## Records shown
++++++++++++++++++++

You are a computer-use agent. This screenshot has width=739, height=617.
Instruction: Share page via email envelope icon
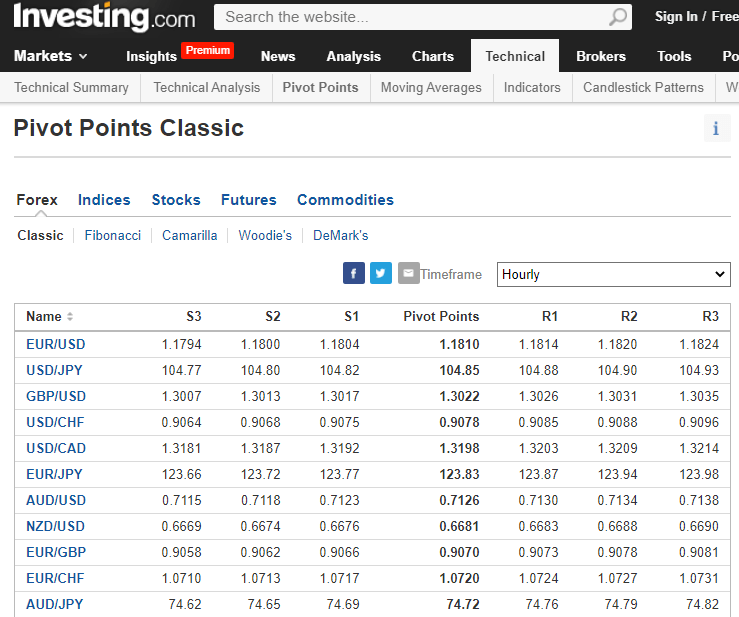(x=408, y=273)
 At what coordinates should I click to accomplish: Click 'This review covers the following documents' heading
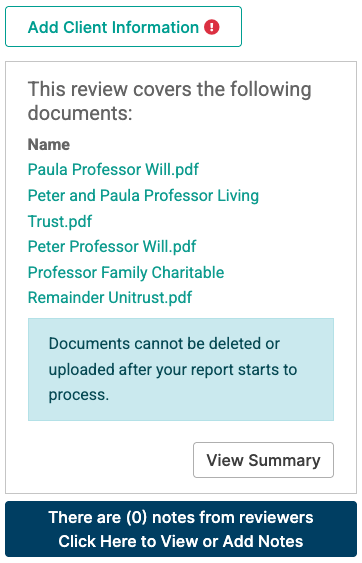pos(170,101)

++++++++++++++++++++

Give back exactly the lines from the line with "Instruction: Share page" through the final line of the entries above, and keep pictures out of the copy.

## Finished task
Instruction: Share page via email envelope icon
(x=408, y=273)
 At what coordinates should I click to accomplish: Click 'This review covers the following documents' heading
pos(170,101)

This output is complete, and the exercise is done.